The final year student Xu Zilin and another member Yu Jiahui, a third-year postgraduate student, are Sun’s fellow interns in a gaming company. Sun persuaded them to join Game Jam.
“Yes I got them in my team, and I got Zilin for love,” Sun laughed.
University students are active in practical events such as Game Jam, but there are even younger participants. At the Shenzhen site, there was a second-year secondary school developer. The youngest jammer this time was an 8-year boy who did designs for game covers, boss features, and characters at a Guangzhou site.
Meanwhile, 3 students who also finished their first year of study at China’s Northeastern University, formed a team with 3 developers they met during the event. The team produced a music game Switch Fever.

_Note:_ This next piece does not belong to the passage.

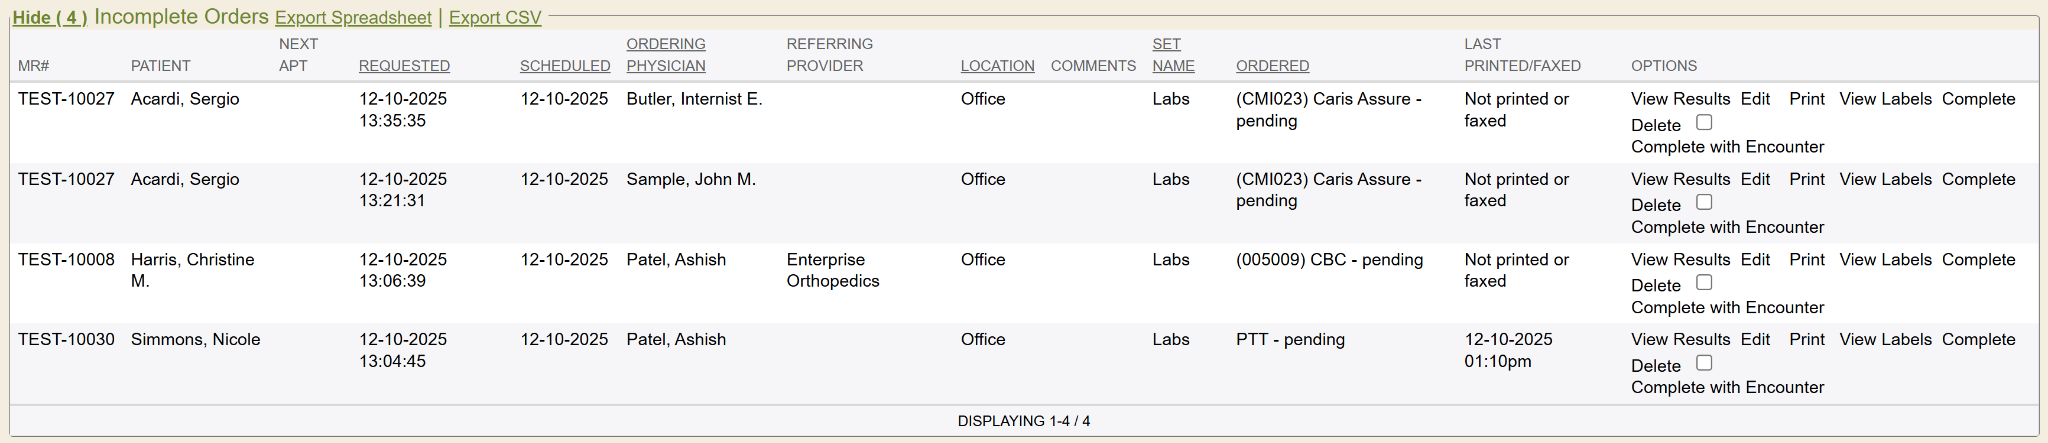View Results for Nicole Simmons PTT order

[x=1680, y=339]
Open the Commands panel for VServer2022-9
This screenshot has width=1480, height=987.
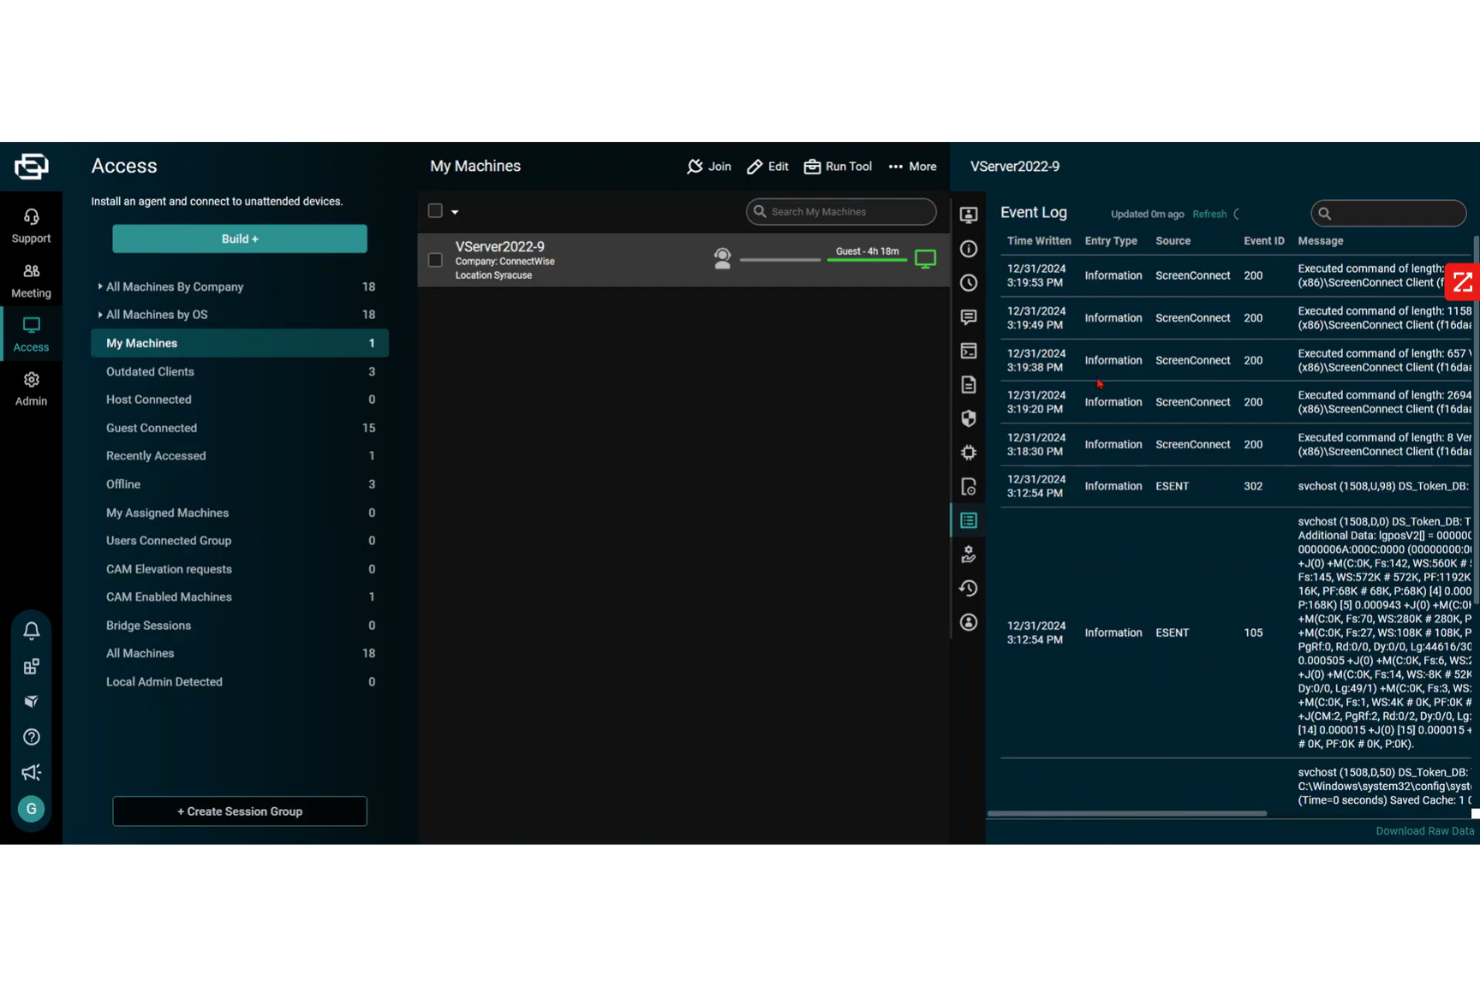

“People I used to see at game events are apparently attending less now. From a young and passionate student to full-time employees and member of your own new family, your state of mind will change,” Sun told TechNode. As Sun’s team member and girlfriend Zilin said, the process of making a game can be exhausting. She hopes Sun will not have to work too hard.
“Time can be another problem,” said Li Ziteng, a jammer who taught a game development course for a semester at Binhai College, Nankai University. Ziteng told TechNode, some of his game guru friends were more than eager to attend Game Jam, but their workload didn’t allow for it.
“The weekend and summer holidays are good for faculty staff and students,” Ziteng explained, and added, “My first game development attempt in given time was in Silicon Valley a few years ago. [Personally speaking] I didn’t do well. It was also through that event that I learned the importance of game programming and decided to jam more.”
Ziteng studied at the top art school Academy of Art University in San Francisco. He joined CiGA’s Game Jam alone and produced the game alone. “The whole solo experience was like a pilgrimage. You detach yourself from the real world, with no thoughts other than the game in your mind.”
Riding the blockchain train
Unlike other blockchain conferences where participants eagerly crave knowledge and learn about cash-out opportunities, blockchain concepts didn’t receive much excitement. Developers were calm and even suspicious when a blockchain-tech sponsor was introducing blockchain’s potential to change the way people play games.
At this stage, many blockchain games are showing similarities regarding crypto-currency-supported financial rewards and ownership of in-game equipment. Team 11 in Beijing, for instance, introduced a game that allows players to design their own level maps to challenge others and in return get crypto-currency rewards in the case of a victory. But the team also made clear that beyond their test in blockchain concept, it’s the game itself that they hope will impress players.
To most Chinese indie game developers, being professional is the key.
“A good portion of [early-stage developers] want to make really big games. This is not a good starting position for them. I can imagine what’s in their minds may be an AAA game [games produced and published by major publishers] like Diablo which shows high technical ability. Smaller games including those for sale on App Store can be an approachable starting point.[Entry level] developers can make them even without artists [or other special developers],” Ziteng told us.
Li Zijian said, “It’s hard to say whether blockchain’s role in games is good or bad. The gaming industry looks fun but it’s highly professional and exclusive—it’s the way you get people to play that truly matters, never a concept or a buzzword. A judgment can only be made once a game that offers an innovative playing model is available. A crypto-kitty asset shows little attraction to players who play to just play.”